What you should do: Reproduce word for word the stretch from the line containing "Find the location of a particular element." through the end of the items, leaving the pictures out.
====
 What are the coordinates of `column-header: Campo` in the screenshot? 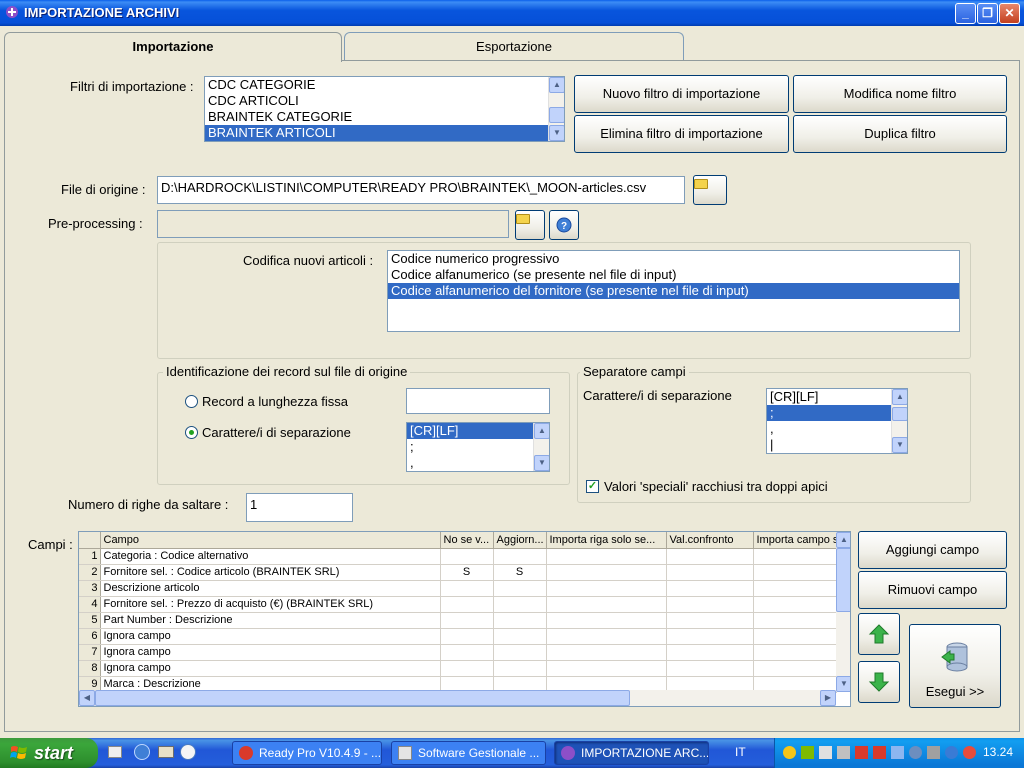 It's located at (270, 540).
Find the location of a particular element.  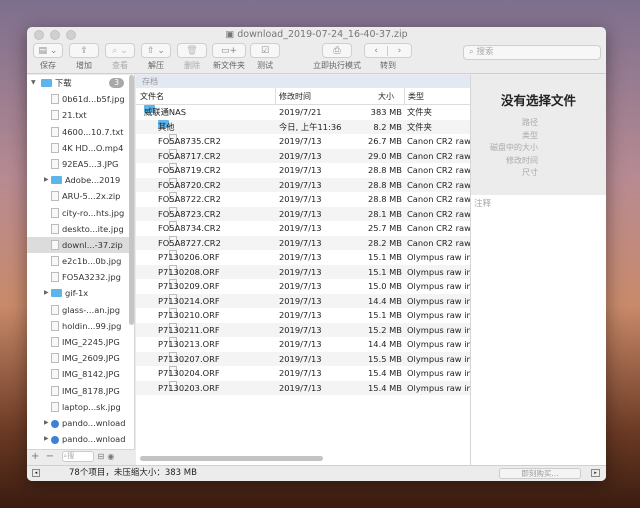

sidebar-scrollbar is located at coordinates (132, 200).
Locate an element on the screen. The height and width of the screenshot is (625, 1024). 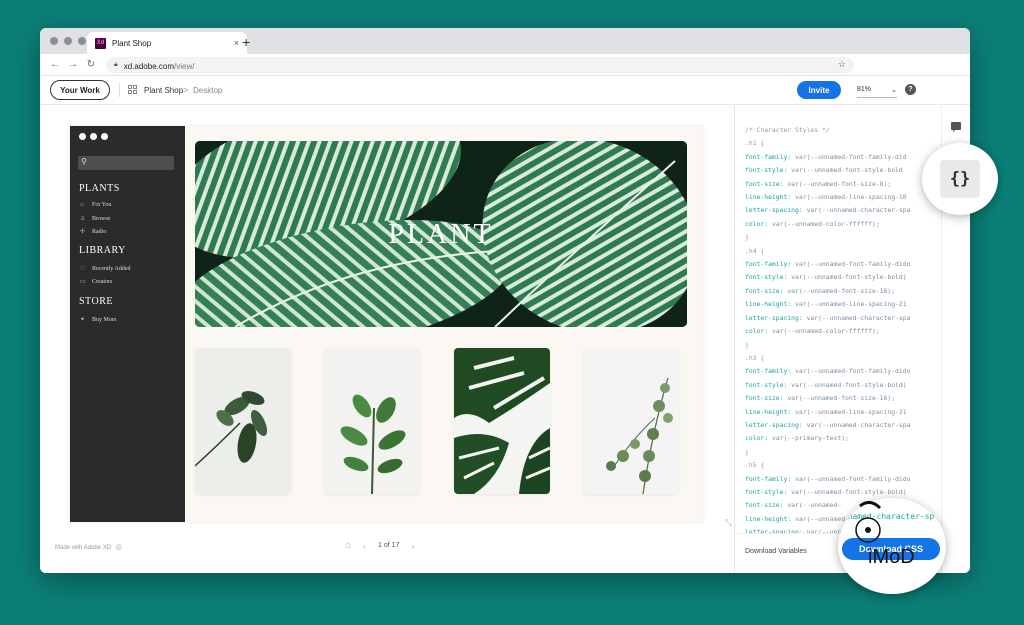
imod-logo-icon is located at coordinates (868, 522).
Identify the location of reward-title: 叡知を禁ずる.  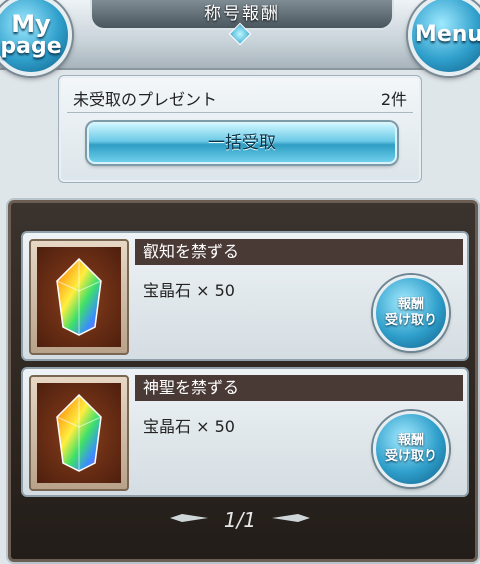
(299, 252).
====
Final answer:
Find the location of a particular element.  

sidebar-scrollbar is located at coordinates (132, 200).
Locate an element on the screen. The height and width of the screenshot is (625, 1024). 
imod-logo-icon is located at coordinates (868, 522).
Identify the location of reward-title: 叡知を禁ずる.  
(299, 252).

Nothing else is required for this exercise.